Pandas Cheat Sheet
Importing Pandas
import pandas as pd
Data Structures
1) Series: 1D labeled array.
s = pd.Series([1, 3, 5, np.nan, 6, 8])
2) DataFrame: 2D labeled data structure with columns.
df = pd.DataFrame({
'A': [1, 2, 3],
'B': ['a', 'b', 'c']
})
Reading Data
1) CSV: Read from a CSV file.
df = pd.read_csv('data.csv')
2) Excel: Read from an Excel file.
df = pd.read_excel('data.xlsx', sheet_name='Sheet1')
Data Exploration
1) Basic Info: Get an overview of the DataFrame.
df.info()
2) Summary Statistics: Calculate statistics for numerical columns.
df.describe()
3) Column Names: Get column names.
df.columns
Data Selection
1) Select Columns: Access columns by name.
df['Column_Name']
2) Select Rows: Access rows by index.
df.iloc[index]
3) Filtering: Filter rows based on conditions.
df[df['Column'] > 5]
Data Manipulation
1) Adding Columns: Create a new column.
df['New_Column'] = df['A'] + df['B']
2) Renaming Columns: Rename one or more columns.

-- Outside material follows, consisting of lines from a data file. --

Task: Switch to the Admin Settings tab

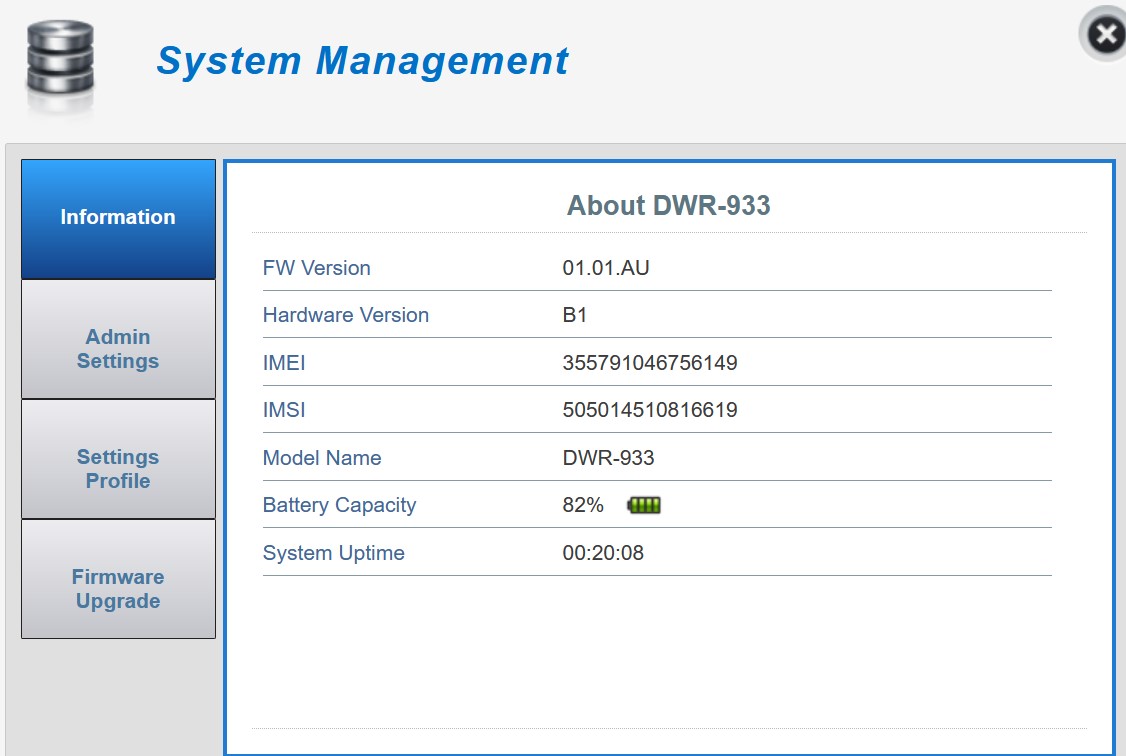Action: [x=118, y=349]
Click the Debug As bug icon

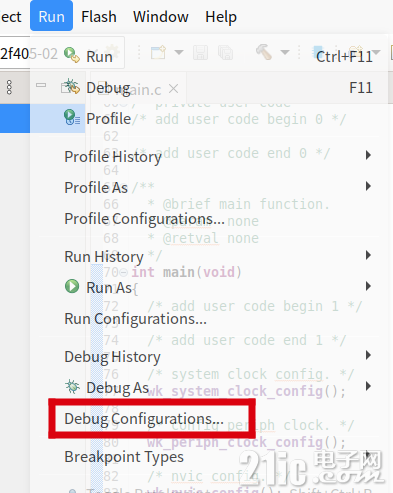72,387
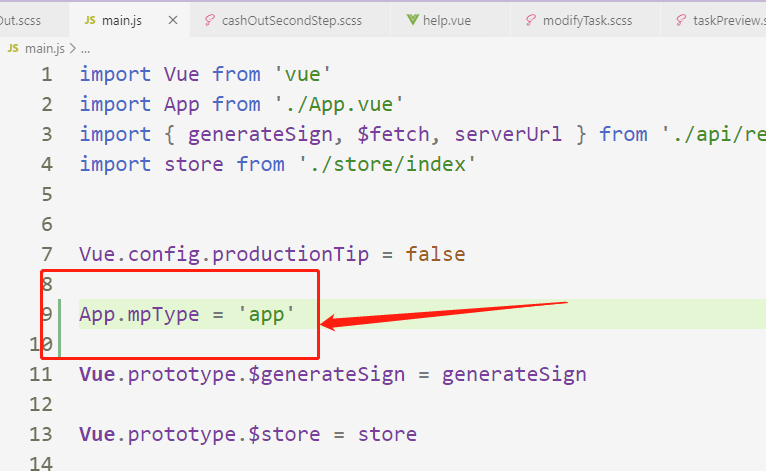Click the 'app' string on line 9
This screenshot has height=471, width=766.
[x=267, y=315]
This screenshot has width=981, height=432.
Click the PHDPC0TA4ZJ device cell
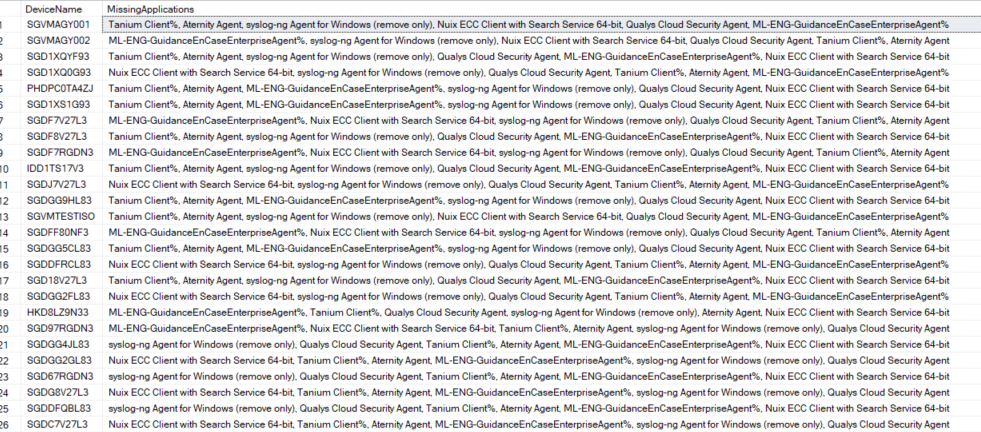click(x=60, y=88)
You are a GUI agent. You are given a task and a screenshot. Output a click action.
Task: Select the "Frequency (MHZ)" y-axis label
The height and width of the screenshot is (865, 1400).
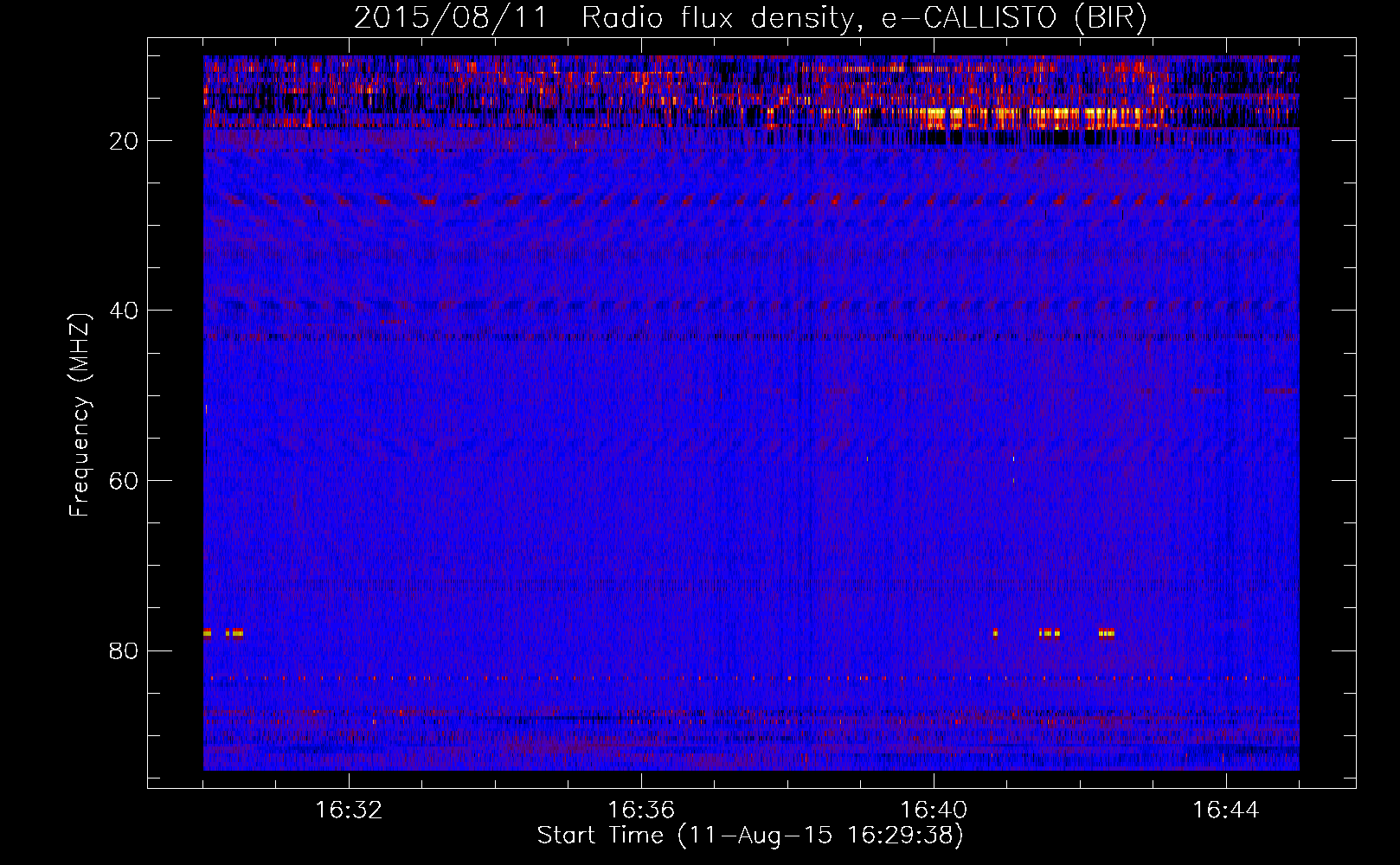[x=80, y=415]

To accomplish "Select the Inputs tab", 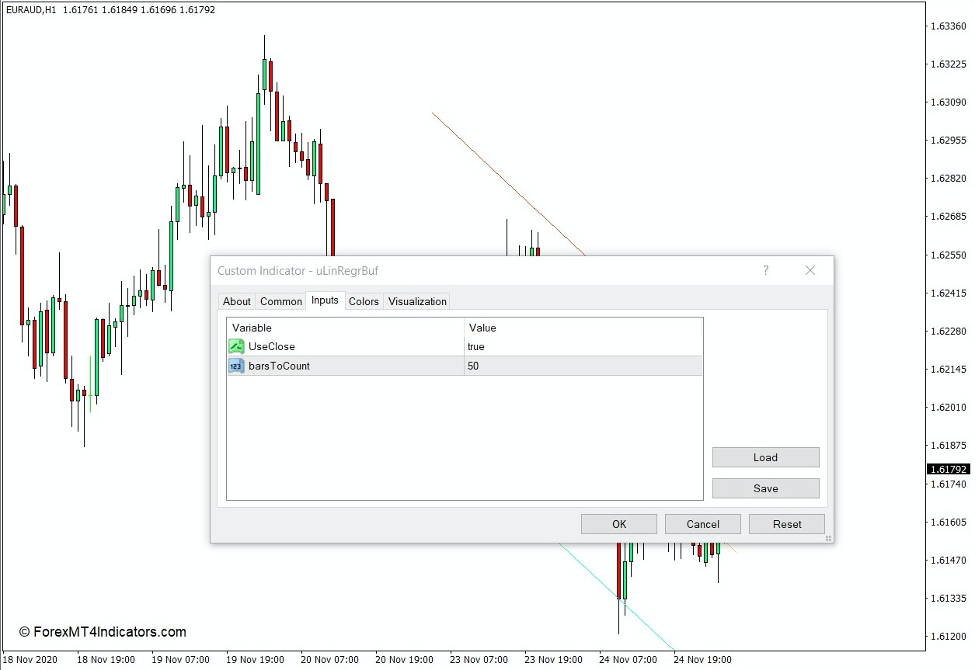I will pos(324,301).
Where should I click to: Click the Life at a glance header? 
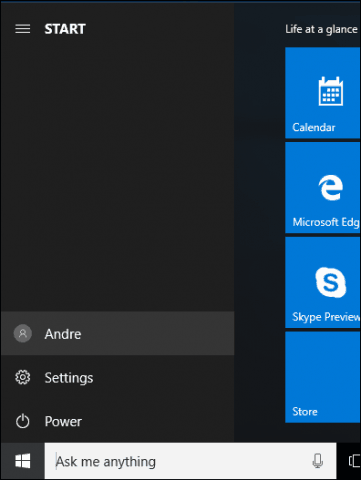321,29
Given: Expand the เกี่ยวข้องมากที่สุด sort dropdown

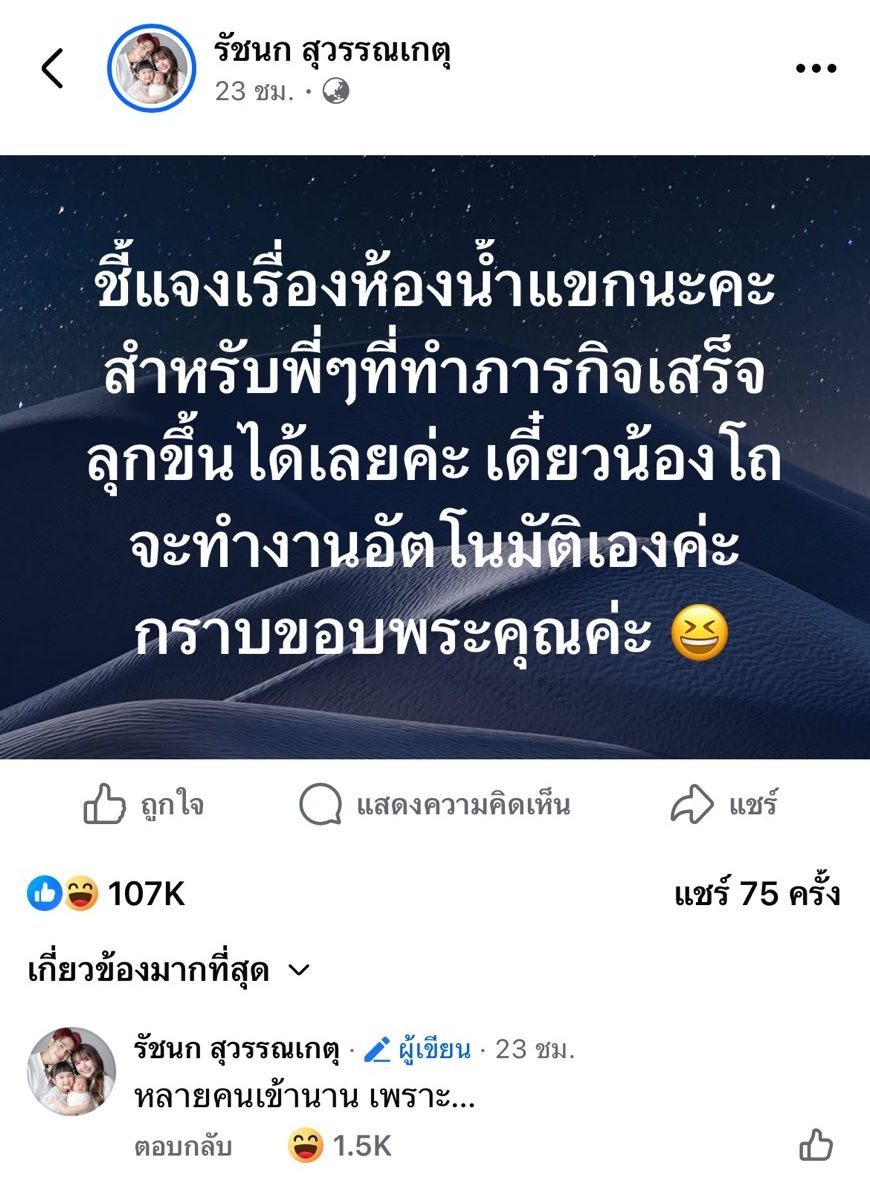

df.rename(columns={'Old_Name': 'New_Name'}, inplace=True)
3) Dropping Columns/Rows: Remove columns or rows.
df.drop('Column_Name', axis=1, inplace=True) # Drop column
df.drop(0, axis=0, inplace=True) # Drop row by index
4) Sorting: Sort by one or more columns.
df.sort_values(by='Column_Name', ascending=False)
5) Grouping and Aggregation: Group data and apply functions.
df.groupby('Column_Name').agg({'A': 'mean', 'B': 'count'})
6) Missing Data: Handle missing data.
df.dropna() # Drop rows with missing values
df.fillna(value) # Fill missing values with a specific value
7) Merging and Joining: Combine DataFrames.
merged_df = pd.concat([df1, df2], axis=0) # Concatenate vertically
merged_df = pd.merge(df1, df2, on='Key_Column', how='inner') # Merge
Data Visualization
1) Plotting: Create basic plots.
df.plot(x='Column1', y='Column2', kind='scatter')
2) Matplotlib Integration: Customize plots using Matplotlib.
import matplotlib.pyplot as plt
df['Column'].plot.hist(bins=10)
plt.show()
3) Seaborn Integration: Use Seaborn for more advanced plots.
import seaborn as sns
sns.boxplot(x='Column1', y='Column2', data=df)